Oil on canvas, 171.5 x 230.5cm
Accession Number WAG3081
Henrietta Rae made her name painting literary and classical subjects and portraits. She was married to painter Ernest Normand (1857 - 1923). In 1893 Rae became the first woman to sit on the Hanging Committee of the Liverpool Autumn Exhibition, the annual exhibition held at Walker Art Gallery. She also played a part in persuading Walker Art Gallery to buy 'The Punishment of Lust' by the then little-known Italian Symbolist painter Giovanni Segantini.
The heroine Ophelia was popular with 19th century artists. Rae shows the moment in Shakespeare's 'Hamlet' (Act 4, Scene 5) when Ophelia, mad with grief, symbolically recites the names of and scatters rue (a bitter herb), rosemary, pansies, fennel, columbine, daisies and violets.
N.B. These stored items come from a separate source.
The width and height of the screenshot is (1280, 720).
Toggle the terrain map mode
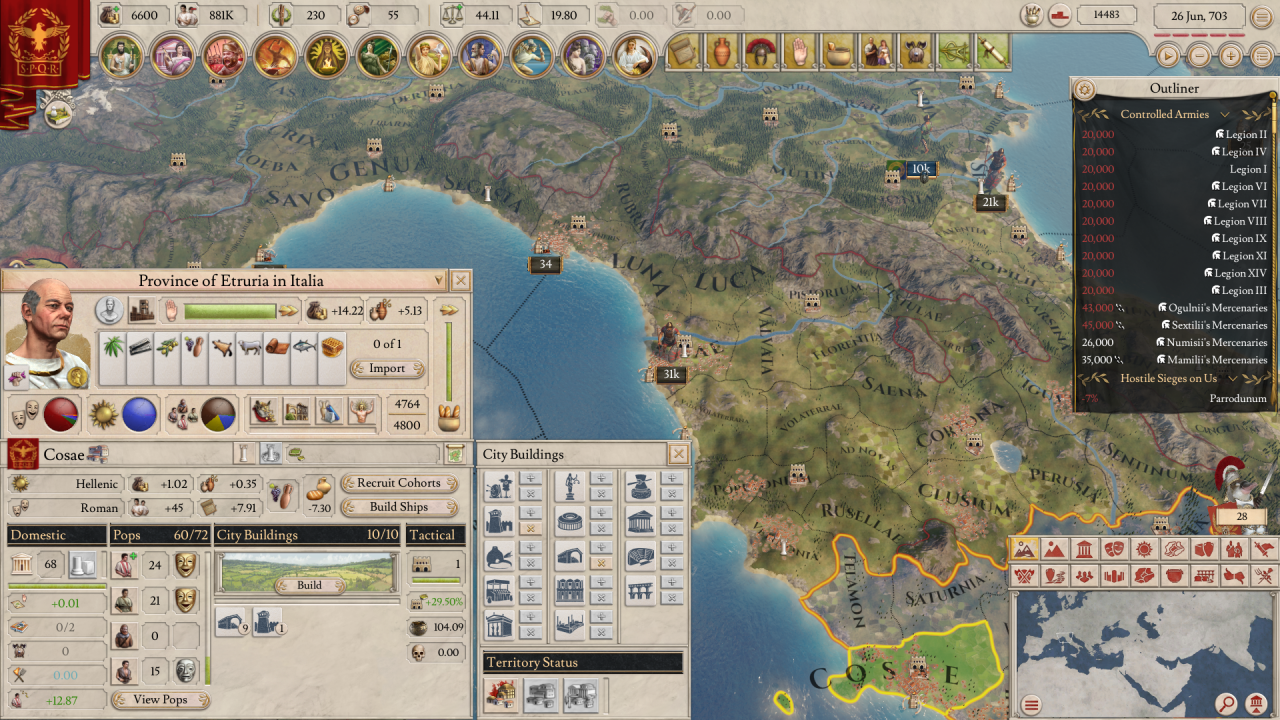click(1024, 549)
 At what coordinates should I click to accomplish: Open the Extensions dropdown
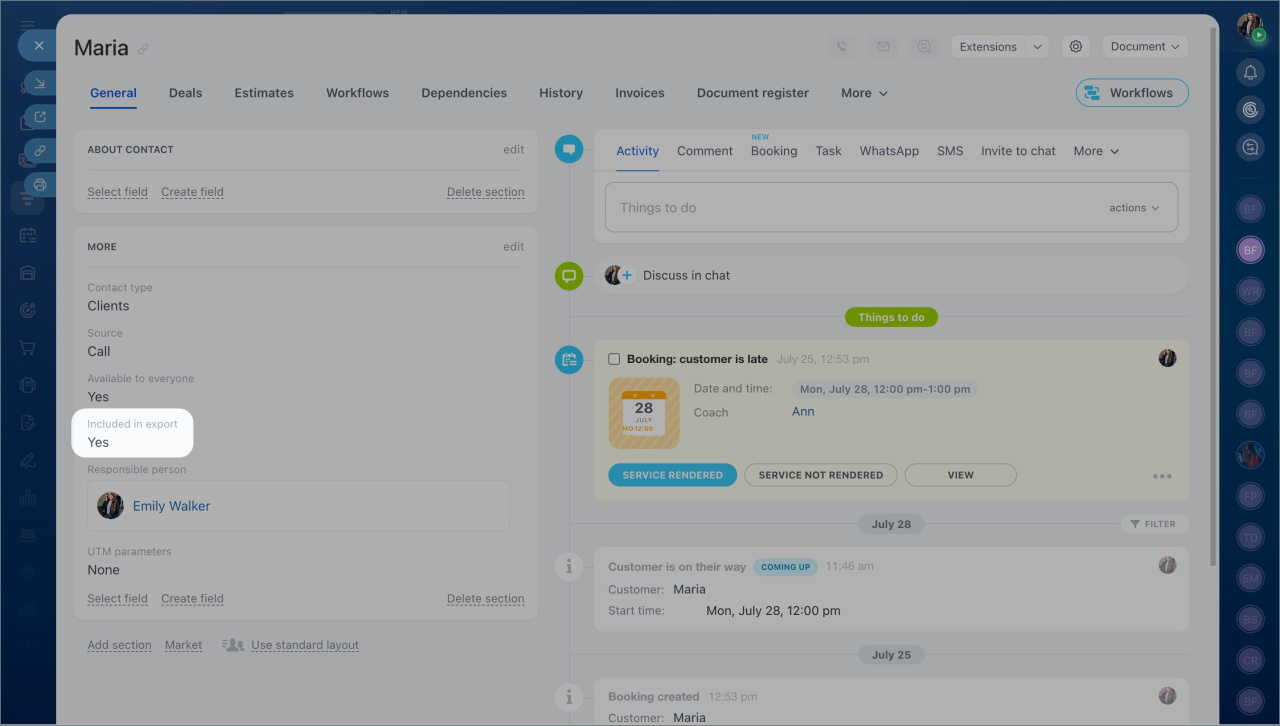998,47
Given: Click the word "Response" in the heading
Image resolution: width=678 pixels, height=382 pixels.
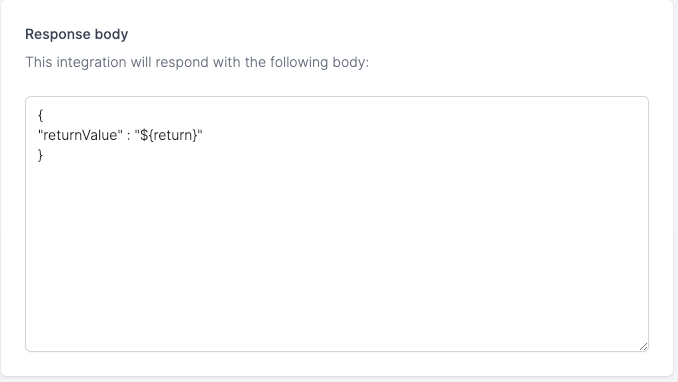Looking at the screenshot, I should tap(58, 34).
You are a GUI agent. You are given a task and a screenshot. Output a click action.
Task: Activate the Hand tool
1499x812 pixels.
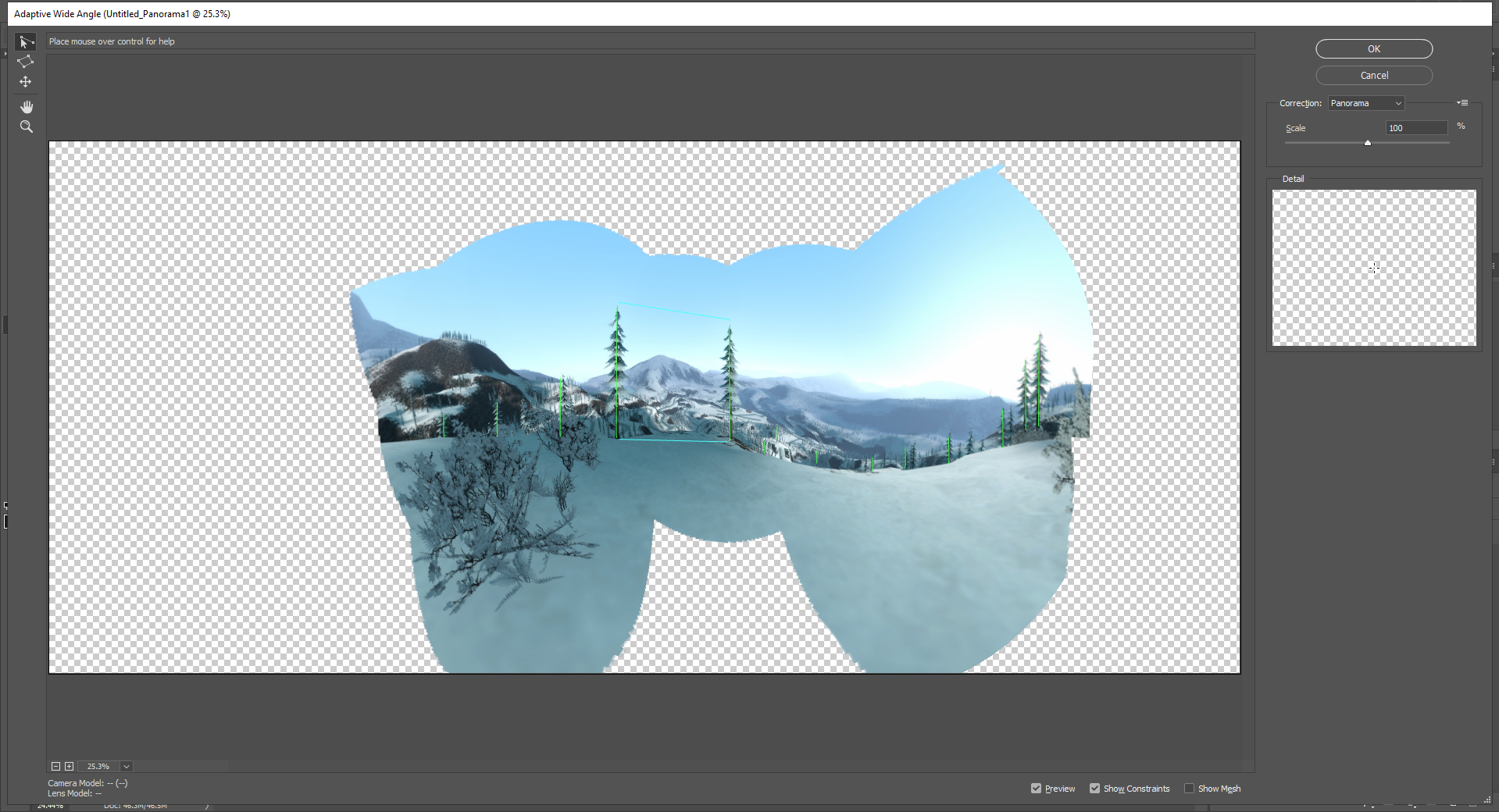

'There's rosemary, that's for remembrance; pray, love, remember: and there is pansies, that's for thoughts.'
. . .
'There's fennel for you, and columbines: there's rue for you; and here's some for me: we may call it herb-grace o' Sundays: O you must wear your rue with a difference. There's a daisy: I would give you some violets, but they withered all when my father died: they say he made a good end.'
This romantic, theatrical image was, according to Normand, painted under the influence of the couple's neighbour, the artist Frederic Leighton (1830 - 1896).
It is interesting to note the composition of this painting, split almost perfectly in half, between light and dark. This perhaps symbolises the rent in Ophelia's mind caused by her grief.